The federal and commercial healthcare insurance companies are constantly making the rules for submitting a medical claim stricter and stricter. Doctors want to focus their attention on their patients' care, not on keeping themselves well versed in the latest guidelines for claims submissions. This is especially true when a competent medical claims processor can do it for them.

Process of Preparing Medical Claims

The process of preparing a medical claim involves several steps. First of all, the patient's payer information must be collected. The payer is the healthcare entity that the claim with be submitted to and is responsible for paying the bill on the patient's behalf, some examples of payers are Medicare, private healthcare insurance companies, and health maintenance organizations (HMO). In some instances, a patient will have more than one payer.

Then the doctor's diagnosis, plus the procedures he performed and the treatments he prescribed, must all be itemized on the claim.
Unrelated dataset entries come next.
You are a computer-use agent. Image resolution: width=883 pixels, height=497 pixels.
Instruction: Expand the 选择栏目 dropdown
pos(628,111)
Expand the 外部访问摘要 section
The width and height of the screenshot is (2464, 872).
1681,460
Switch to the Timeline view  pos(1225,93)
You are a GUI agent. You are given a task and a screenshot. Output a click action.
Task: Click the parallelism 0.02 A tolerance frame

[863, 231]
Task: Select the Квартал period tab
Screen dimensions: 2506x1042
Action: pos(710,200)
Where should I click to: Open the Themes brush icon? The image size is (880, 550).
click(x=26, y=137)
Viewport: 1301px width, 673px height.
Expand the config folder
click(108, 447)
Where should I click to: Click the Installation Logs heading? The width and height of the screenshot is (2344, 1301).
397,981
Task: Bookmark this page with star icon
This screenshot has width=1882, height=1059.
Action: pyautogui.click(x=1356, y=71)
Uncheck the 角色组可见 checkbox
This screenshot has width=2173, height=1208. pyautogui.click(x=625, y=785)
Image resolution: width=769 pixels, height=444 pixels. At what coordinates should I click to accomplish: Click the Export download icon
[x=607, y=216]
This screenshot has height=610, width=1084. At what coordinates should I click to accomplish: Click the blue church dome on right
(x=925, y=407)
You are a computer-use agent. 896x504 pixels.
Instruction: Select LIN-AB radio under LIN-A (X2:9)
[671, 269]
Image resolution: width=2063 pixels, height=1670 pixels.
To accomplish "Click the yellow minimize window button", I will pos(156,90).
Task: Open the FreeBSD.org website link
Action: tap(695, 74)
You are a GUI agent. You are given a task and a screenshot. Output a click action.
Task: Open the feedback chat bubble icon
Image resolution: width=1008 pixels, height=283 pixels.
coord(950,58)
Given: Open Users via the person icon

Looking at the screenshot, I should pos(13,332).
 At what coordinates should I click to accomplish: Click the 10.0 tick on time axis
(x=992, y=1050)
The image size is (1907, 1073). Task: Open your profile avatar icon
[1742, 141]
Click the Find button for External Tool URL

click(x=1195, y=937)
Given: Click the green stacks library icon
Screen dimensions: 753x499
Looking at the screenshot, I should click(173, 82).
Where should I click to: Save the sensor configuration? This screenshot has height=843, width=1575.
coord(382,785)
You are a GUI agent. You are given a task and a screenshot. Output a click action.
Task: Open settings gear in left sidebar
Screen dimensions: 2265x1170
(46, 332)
This line item listing should conform to the healthcare industry's standard coding system, which references the ICD-9 (International Classifications of Diseases 9th Edition) for diagnosis codes and CPT-4 (Current Procedural Terminology, 4th Edition) for procedure and treatment codes. In addition, the services must be laid out by time and date received.

The medical claim is now ready for submission to the healthcare payer. If submitted to a government payer like Medicare, the claim must be transmitted electronically, in a HIPAA (Health Insurance Portability & Accountability Act of 1996) compliant format. Medicare says that only about half the claims that it receives are in an acceptable format, which means most medical claims will require resubmission. Having a comprehensive software program can automate this process and prevent billing mistakes and claims errors.